Eine Bestattungsvorsorge sichert den Abschluss Ihres Lebens

Ob mit oder ohne Angehörige, entscheiden Sie selbst und regeln alles in einer Vorsorge

Wir bieten Ihnen die Möglichkeit, alle Wünsche zu Ihrer eigenen Bestattung zu Lebzeiten in einem Vorsorgevertrag mit unserem Bestattungsunternehmen festzuhalten - von der Auswahl der Abschiedsfeierlichkeiten über die Adressenliste für Trauerkarten bis zur Auswahl der Grabstelle – je nachdem, wie ausführlich Sie es wünschen.
Die einzige Gewissheit, die wir im Leben haben ist die, dass wir irgendwann von dieser Welt gehen und dafür sollte man eigenverantwortlich Handeln und Vorsorgen. Da niemand weiß, wann und wo Sie sterben, erhalten Sie einen Vorsorgeausweis, der in Ihrer Brieftasche beim Personalausweis aufbewahrt wird. Da der Ausweis zum Ausstellen des Totenscheins benötigt wird, können Sie sicher sein, dass dann der Vorsorgeausweis gefunden wird. Wir werden umgehend informiert und wissen, wie Ihre Bestattung umgesetzt werden soll.

Beispiele, welche die Wichtigkeit einer Bestattungsvorsorge zeigen

Sie können sich nicht vorstellen, wie schlimm es für die Hinterbliebenen ist, alles zu entscheiden und auszuwählen – es sei denn, Sie waren selbst schon einmal in dieser Lage und dann haben Sie höchstwahrscheinlich inzwischen eine Bestattungsvorsorge. Manche Angehörige wissen nicht einmal, ob Sie sich eine Erd- oder Feuerbestattung vorgestellt hätten.
Sie haben keine bestattungspflichtigen Angehörigen? Dann hat das Ordnungsamt für die Bestattung zu sorgen. Bis es zur Beisetzung kommt, dauert es lange, da das Amt natürlich versucht, doch noch Bestattungspflichtige zu ermitteln. Es kommt auch nicht selten vor, dass der Verstorbene sehr viel Geld auf dem Konto hatte, ein Angehöriger alles geerbt hat und dennoch die günstigste Bestattung gewählt hat und nicht einmal zur Beisetzung erschienen ist.

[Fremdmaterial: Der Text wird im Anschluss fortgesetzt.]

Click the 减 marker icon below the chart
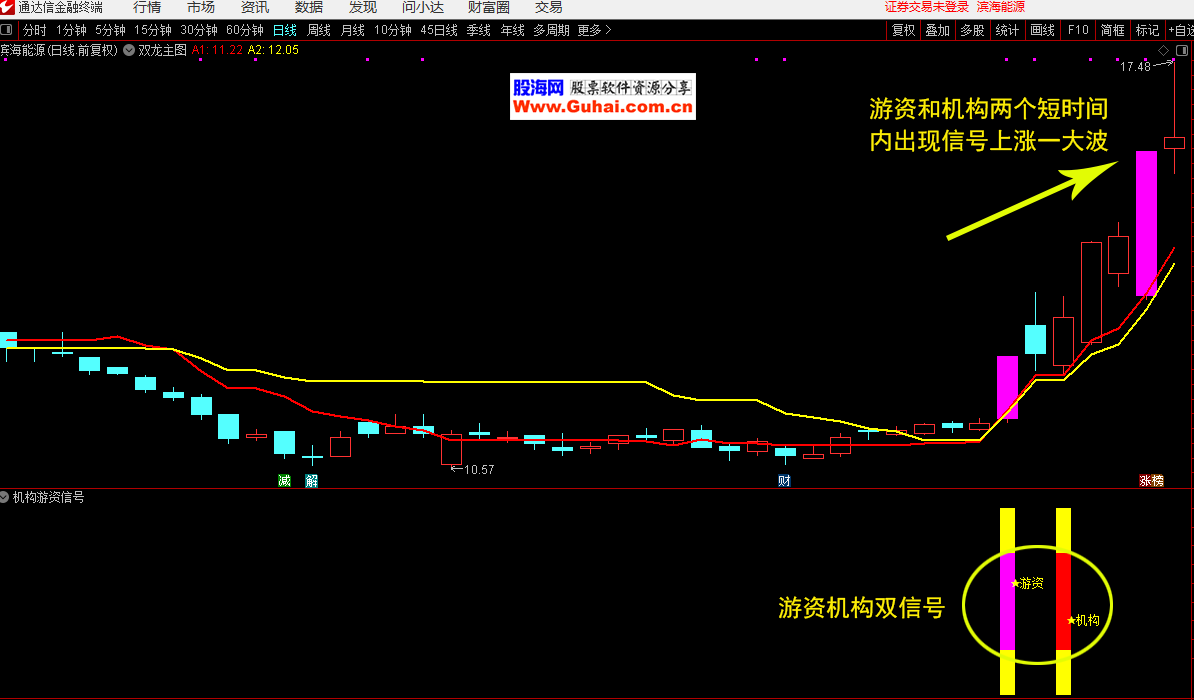284,480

Bei uns in Halle ordnet das Ordnungsamt eine Einäscherung innerhalb von 10 Tagen an – aus Unwissen z. B. auch dann, wenn vielleicht ein Erdbestattungsdoppelgrab der Eheleute vorhanden ist und die hinterbliebene Ehefrau, die jetzt verstorben ist, dort mit Ihrem Mann eine gemeinsame Ruhe finden wollte. Wenn eine Grabstätte vorhanden ist, wird der Friedhof eine Beisetzung nicht gestatten, da kein neuer Nutzungsberechtigter vorhanden ist. Auch wenn es Jemanden gibt, der den Willen des Verstorbenen kennt, nützt dies nichts. Zum einen, weil es nicht schriftlich in einem Vorsorgevertrag vorliegt und zum anderen, weil derjenige nicht bestattungspflichtig ist und somit keine Entscheidungen zur Bestattung treffen darf. Nach der Einäscherung vergehen weitere vier Wochen bis zur Beisetzung, weil weiterhin Angehörige gesucht werden. Das Ordnungsamt regelt nur die Bestattung, die Wohnung wird versiegelt und kann erst mit einem Erbschein geöffnet werden - Wohnungsauflösung etc. bleibt am Vermieter hängen, wenn nichts im Vorhinein angeordnet wurde.

Finanzielle Absicherung der Bestattungskosten einer Vorsorge durch Sperrkonto oder Sterbegeld

Wir empfehlen die Bestattungsvorsorge finanziell abzusichern, über ein Sperrkonto auf Ihren Namen oder durch ein Sterbegeld. Zu Ihrer Sicherheit wird das Geld auf ein Sperrkonto auf Ihren Namen hinterlegt und erst mit einer Sterbeurkunde dürfen wir dieses Konto auflösen und das Geld für die Bestattungsleistungen anfordern. Als Alternative bietet sich das private Sterbegeld an, welches monatlich oder einmalig gezahlt werden kann. Ein Sterbegeld allein ohne eine Vorsorge beim Bestatter kann ebenfalls Probleme aufwerfen. Folgendes Beispiel dazu: Als bezugsberechtigt für das Sterbegeld war nicht der Bestatter, sondern ein Bekannter eingetragen und die Verstorbene hatte keine Angehörigen. Der Freund kassierte das Geld und da er nicht bestattungspflichtig war, wurde sie trotz Sterbegeld auf günstigstem Wege kremiert und im Auftrag der Stadt beigesetzt.